The WEF report used several DAO examples to illustrate the scope of DAO variety and their challenges.
The Biggest Problems With DAOs
Smart contracts may offer equitable access and transparency, but these are not necessarily valuable DAO components. After all, to be successful, DAOs still have to rely on human capital, which smart contracts facilitate.
The WEF report points to imbalance risk if DAO attracts contributors without “institutional knowledge.” Then, those DAO participants would have disproportionate voting power, infusing the organization with incompetency risk.
Likewise, DAOs can introduce imbalance if high-quality talent is not correctly incentivized. The report points to widely different compensation practices across CabinDAO, Lido Finance, and Gitcoin as examples.

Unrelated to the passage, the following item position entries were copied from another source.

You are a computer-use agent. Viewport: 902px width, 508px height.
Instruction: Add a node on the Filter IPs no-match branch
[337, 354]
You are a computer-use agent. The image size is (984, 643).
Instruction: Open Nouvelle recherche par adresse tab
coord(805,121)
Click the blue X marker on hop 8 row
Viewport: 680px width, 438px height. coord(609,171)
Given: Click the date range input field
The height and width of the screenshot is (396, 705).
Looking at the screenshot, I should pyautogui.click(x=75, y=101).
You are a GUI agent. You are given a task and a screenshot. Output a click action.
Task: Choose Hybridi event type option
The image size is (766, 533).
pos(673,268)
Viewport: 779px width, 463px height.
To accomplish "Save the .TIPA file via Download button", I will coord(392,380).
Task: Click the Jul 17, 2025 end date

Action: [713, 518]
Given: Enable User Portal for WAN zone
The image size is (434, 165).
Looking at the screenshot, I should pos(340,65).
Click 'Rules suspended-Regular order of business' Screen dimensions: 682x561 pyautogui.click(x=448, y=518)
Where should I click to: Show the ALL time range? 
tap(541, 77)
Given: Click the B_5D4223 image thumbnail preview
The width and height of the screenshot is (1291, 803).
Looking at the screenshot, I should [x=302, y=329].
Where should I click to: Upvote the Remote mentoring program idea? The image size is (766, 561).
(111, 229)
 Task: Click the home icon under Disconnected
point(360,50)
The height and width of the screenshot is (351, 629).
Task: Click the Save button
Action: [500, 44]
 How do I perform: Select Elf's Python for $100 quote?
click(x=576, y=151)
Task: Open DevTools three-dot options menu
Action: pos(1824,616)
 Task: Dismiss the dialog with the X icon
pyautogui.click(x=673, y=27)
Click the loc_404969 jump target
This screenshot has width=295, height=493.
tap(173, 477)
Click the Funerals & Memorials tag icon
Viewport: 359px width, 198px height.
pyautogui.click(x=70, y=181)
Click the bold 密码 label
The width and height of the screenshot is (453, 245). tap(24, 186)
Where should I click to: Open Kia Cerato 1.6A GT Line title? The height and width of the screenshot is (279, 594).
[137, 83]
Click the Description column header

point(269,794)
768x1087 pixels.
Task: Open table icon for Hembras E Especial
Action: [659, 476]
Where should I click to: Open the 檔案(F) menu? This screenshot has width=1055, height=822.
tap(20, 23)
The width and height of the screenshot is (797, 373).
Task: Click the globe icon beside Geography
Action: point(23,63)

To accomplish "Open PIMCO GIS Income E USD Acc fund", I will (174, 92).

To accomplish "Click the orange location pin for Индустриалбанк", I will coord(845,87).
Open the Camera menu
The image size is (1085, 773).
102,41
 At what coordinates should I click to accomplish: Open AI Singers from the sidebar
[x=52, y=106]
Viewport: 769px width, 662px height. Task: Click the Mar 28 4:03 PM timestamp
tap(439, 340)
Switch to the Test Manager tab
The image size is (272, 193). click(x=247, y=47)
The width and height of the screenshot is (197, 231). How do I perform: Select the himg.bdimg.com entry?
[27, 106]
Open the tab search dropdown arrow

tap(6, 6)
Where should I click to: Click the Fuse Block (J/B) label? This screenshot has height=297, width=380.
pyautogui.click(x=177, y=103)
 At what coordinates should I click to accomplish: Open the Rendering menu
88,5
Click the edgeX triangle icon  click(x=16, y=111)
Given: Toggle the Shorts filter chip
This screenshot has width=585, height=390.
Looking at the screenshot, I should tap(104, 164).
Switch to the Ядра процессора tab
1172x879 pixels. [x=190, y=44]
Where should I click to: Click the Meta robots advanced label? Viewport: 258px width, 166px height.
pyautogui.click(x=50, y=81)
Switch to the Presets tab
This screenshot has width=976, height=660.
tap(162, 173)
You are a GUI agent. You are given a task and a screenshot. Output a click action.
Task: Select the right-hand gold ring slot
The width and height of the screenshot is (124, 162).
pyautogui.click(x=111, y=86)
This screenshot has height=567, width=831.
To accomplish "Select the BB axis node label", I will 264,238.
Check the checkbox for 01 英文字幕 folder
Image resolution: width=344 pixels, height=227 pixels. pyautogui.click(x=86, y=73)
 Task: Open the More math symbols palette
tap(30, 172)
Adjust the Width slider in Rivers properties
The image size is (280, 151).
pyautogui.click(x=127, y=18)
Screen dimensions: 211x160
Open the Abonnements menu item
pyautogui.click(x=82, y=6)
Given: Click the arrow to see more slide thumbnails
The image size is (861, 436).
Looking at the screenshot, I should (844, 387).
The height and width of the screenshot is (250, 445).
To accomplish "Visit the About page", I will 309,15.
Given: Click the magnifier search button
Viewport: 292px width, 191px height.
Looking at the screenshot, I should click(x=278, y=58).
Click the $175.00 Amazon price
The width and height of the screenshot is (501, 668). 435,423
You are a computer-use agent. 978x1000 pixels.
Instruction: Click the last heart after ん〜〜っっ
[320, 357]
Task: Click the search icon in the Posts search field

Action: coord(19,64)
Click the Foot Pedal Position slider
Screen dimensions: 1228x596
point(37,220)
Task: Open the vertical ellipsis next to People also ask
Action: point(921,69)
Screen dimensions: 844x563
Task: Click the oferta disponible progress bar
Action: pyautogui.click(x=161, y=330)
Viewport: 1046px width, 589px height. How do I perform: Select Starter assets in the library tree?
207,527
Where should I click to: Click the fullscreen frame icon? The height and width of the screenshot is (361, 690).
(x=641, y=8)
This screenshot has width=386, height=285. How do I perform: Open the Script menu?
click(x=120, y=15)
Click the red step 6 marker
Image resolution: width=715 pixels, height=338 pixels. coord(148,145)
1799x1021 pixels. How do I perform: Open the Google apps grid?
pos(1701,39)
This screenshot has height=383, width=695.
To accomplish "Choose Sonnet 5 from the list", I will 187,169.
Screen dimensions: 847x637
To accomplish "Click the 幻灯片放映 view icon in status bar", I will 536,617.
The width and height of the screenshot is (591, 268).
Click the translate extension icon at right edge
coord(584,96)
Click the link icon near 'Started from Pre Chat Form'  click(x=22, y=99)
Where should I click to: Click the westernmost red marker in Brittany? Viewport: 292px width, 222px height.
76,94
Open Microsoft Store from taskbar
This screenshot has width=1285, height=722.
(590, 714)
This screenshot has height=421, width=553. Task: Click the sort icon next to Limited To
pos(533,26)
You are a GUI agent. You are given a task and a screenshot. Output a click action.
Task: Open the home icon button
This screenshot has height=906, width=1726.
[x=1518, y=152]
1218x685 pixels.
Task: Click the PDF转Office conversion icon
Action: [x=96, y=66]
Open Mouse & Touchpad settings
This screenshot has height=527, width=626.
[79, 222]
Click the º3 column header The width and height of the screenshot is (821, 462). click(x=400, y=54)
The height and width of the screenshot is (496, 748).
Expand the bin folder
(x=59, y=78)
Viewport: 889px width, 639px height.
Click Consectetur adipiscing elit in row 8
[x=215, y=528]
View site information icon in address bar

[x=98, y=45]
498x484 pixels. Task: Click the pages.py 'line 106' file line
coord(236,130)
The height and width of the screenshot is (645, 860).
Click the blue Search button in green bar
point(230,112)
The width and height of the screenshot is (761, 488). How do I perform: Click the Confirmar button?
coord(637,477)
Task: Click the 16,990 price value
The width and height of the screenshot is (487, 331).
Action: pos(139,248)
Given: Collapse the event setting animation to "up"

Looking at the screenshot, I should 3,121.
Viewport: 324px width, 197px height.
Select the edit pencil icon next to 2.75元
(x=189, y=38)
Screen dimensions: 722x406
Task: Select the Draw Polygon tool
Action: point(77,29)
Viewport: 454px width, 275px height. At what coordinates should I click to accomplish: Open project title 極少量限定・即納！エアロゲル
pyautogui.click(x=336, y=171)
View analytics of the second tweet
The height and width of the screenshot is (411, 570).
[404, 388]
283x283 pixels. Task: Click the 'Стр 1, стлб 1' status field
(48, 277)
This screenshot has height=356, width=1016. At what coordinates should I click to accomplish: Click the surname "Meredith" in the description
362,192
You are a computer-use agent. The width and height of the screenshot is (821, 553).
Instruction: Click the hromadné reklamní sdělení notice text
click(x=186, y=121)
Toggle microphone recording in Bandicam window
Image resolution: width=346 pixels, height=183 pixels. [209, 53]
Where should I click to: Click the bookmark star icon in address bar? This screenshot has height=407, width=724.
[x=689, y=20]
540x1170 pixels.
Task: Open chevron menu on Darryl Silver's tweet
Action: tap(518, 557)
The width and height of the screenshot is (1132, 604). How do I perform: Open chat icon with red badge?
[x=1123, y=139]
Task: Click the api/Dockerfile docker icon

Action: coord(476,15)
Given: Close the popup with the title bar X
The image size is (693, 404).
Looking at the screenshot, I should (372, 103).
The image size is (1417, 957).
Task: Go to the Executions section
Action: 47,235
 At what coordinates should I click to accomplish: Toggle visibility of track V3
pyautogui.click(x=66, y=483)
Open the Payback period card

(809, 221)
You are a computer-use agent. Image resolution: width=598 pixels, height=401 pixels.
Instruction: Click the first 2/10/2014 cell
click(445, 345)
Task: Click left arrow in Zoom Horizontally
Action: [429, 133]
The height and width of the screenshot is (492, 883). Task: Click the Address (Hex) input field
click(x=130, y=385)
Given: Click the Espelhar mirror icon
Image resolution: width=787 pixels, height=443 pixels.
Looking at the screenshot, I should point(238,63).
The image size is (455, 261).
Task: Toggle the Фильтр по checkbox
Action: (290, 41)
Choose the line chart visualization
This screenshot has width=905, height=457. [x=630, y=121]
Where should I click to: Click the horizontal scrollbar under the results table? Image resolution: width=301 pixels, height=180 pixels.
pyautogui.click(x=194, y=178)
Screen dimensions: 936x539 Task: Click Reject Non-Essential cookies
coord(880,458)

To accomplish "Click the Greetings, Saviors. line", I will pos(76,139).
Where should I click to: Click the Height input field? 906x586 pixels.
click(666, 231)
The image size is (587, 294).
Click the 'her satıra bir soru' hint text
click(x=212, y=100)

To avoid blended compensation that leads to improper incentives, researchers suggested that DAOs should segment compensations based on different contributor groups.
For example, Yearn Finance DAO uses a tiered compensation model by awarding funds according to participants’ contribution level. This would also solve the problem of pseudonymous DAOs, which run the risk of blending genuine contributors with inauthentic users.
The Lack of Legal Wrappers as DAO’s Acute Problem
The WEF considers legal and regulatory clarity as DAOs most acute problem. For DAOs to be fully on par with traditional organizations and for DAO contributors to have equal legal rights, they need a “legal wrapper.”
In addition to providing partial liability, a legally wrapped DAO would also be able to enter contracts, hire employees, own property, pay taxes, and even file lawsuits. In other words, without a legal wrapper, DAOs rely on individuals, or associated third parties, to perform all those functions.
In turn, registering DAOs to have legal wrappers would exert legal counsel costs. But without one, there is a risk of clashing with the law. Specifically against the Corporate Transparency Act (CTA) of 2020, which voids DAOs pseudonymity. There have already been several cases in which enforcement agencies acted even without DAOs legal wrapping:
- Commodity Futures Trading Commission (CFTC) CFTC sanctioned bZeroX DAO’s two founders for offering unregistered margin trading.
- The agency also sanctioned Ooki DAO, as an unincorporated successor to bZeroX.
WEF pointed to open-source Tribute Labs DAO as the optimal approach to legal wrapping. Providing customized smart contracts for DAOs, Tribute Labs is registered as an ordinary Delaware LLC entity. Limited liability companies (LLC) do not require boards, so the governance structure can be as flexible as DAO contributors want.
This morphed Tribute Labs DAO into LAO – an autonomous legal organization that enables the aforementioned functions. However, there is still some ambiguity about whether the SEC would consider membership-based interest as security. To avoid such scrutiny, Tribute Labs limited its LAO membership count to 99 investors, who must be accredited investors.
There Is No Universal Recipe for a Good DAO
In conclusion, WEF researchers advocate for a case-to-case approach to DAOs. Founders must know which goals the DAO should serve and how to implement them. From this perspective, DAOs objectives should be made clear from the planning stage.
This applies to the concept of governance itself. Instead of unfiltered access, WEF authors propose that “good governance” is better served with administrators who remove proposals that “appear to be fraudulent, spam-oriented, defamatory, hateful or otherwise inappropriate.”
Likewise, DAOs should create an effective legal strategy less if they find themselves delegating costs to individuals. Nonetheless, all DAO problems don’t detract from their value as flexible governance treasuries.